Moses Before Pharaoh represents a moment from the Old Testament (Exodus 11, 12). God has sent the tenth plague, killing the first-born of Egypt in order to convince Pharaoh to release the Jews from enslavement. Here, the standing figures of Moses and Aaron are surrounded by prostrate Jews in the foreground, while Pharaoh stands at the apex with his extensive court of priests and advisors. Doré incorporated Orientalist details in the garb of the Egyptians and the surrounding architecture, which would have appealed to Victorian audiences familiar with images and travel accounts from the Holy Land. But Doré also incorporates certain aspects of traditional biblical painting. The perspective, organization of figures, and gestures recall such Renaissance works as Paolo Veronese’s Wedding Feast at Cana (Musée du Louvre, Paris) and Raphael’s Vatican fresco, The School of Athens.

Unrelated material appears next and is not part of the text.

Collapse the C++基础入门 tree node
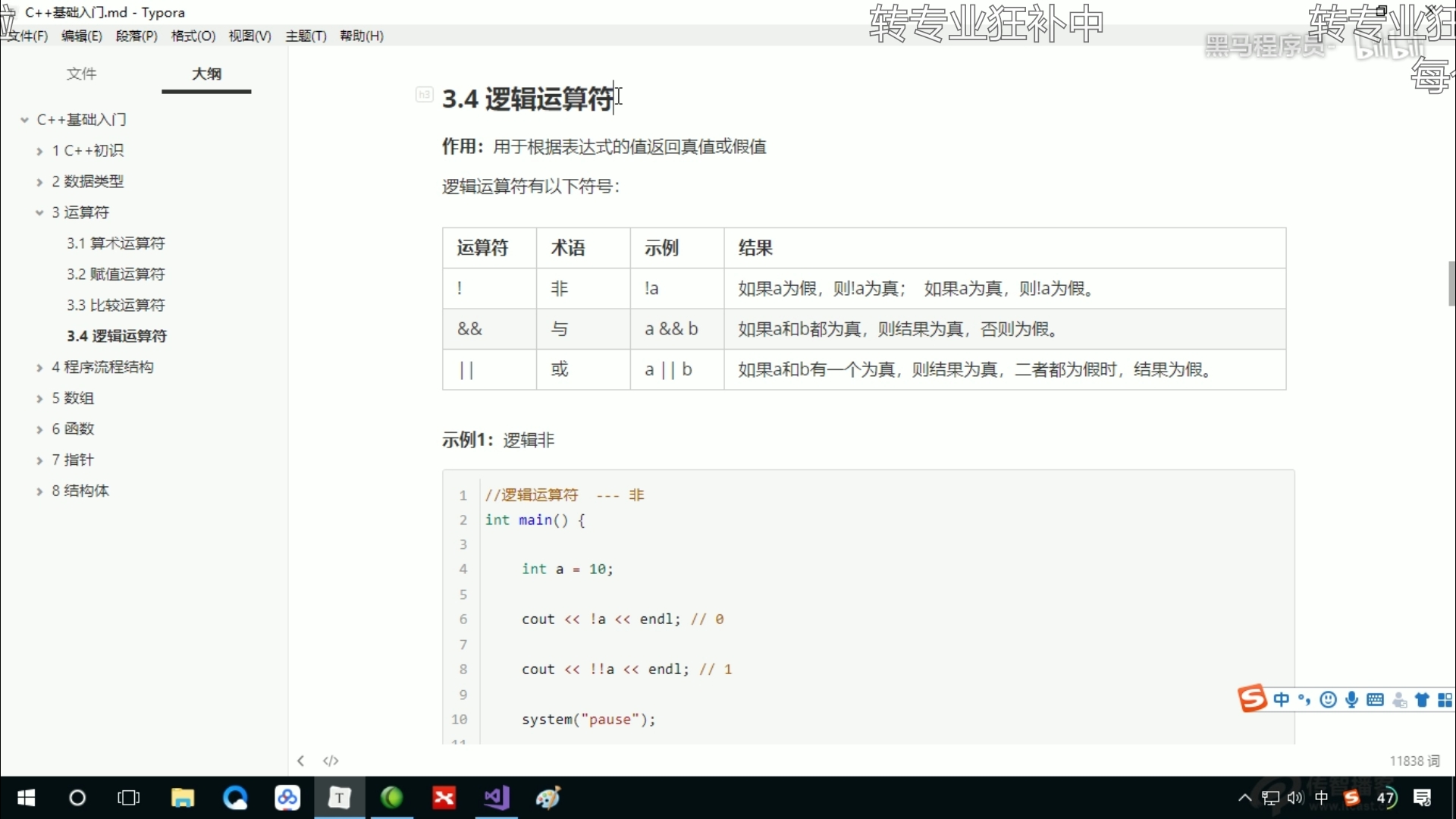This screenshot has height=819, width=1456. coord(26,119)
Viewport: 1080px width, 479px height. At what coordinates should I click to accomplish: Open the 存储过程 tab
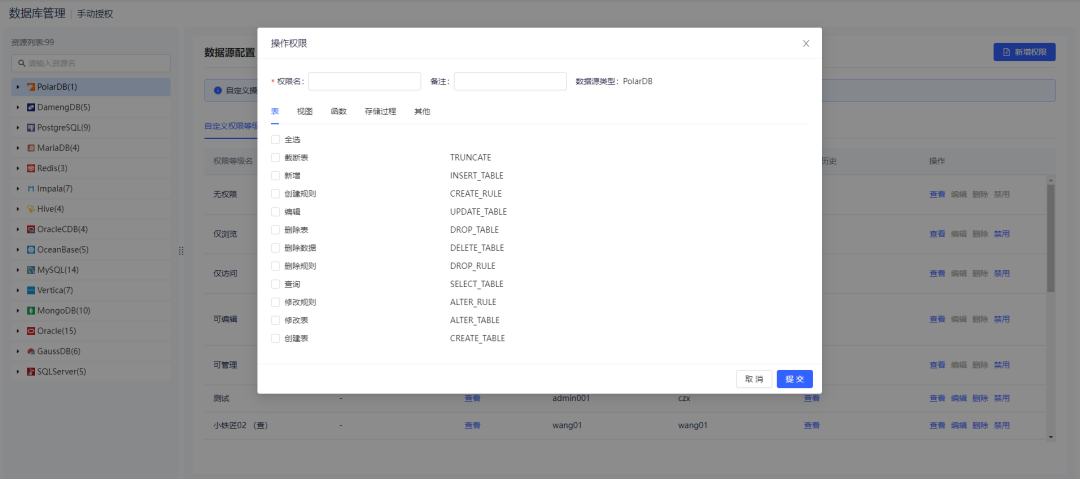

Born in Strasbourg, Doré began drawing at an early age and became perhaps the 19th century’s most prolific illustrator. He is best known for his illustrations of such literary masterpieces as Byron’s Complete Works, Dante’s Divine Comedy, and Cervantes’ Don Quixote, and, most famously, the “Doré Bible.” After continued attempts at ambitious narrative paintings were poorly received in France, in 1868 he opened the Doré Gallery in London’s Bond Street and became a critically and commercially successful artist. An inscription with this highly finished drawing attests that it was approved as preparation for a steel engraving to be exhibited and sold at the Doré Gallery. Doré’s Biblical compositions were often monumentally scaled with dramatic incident, large crowds, detailed costumes, and architecture, making them the late 19th-century equivalent of cinematic blockbusters.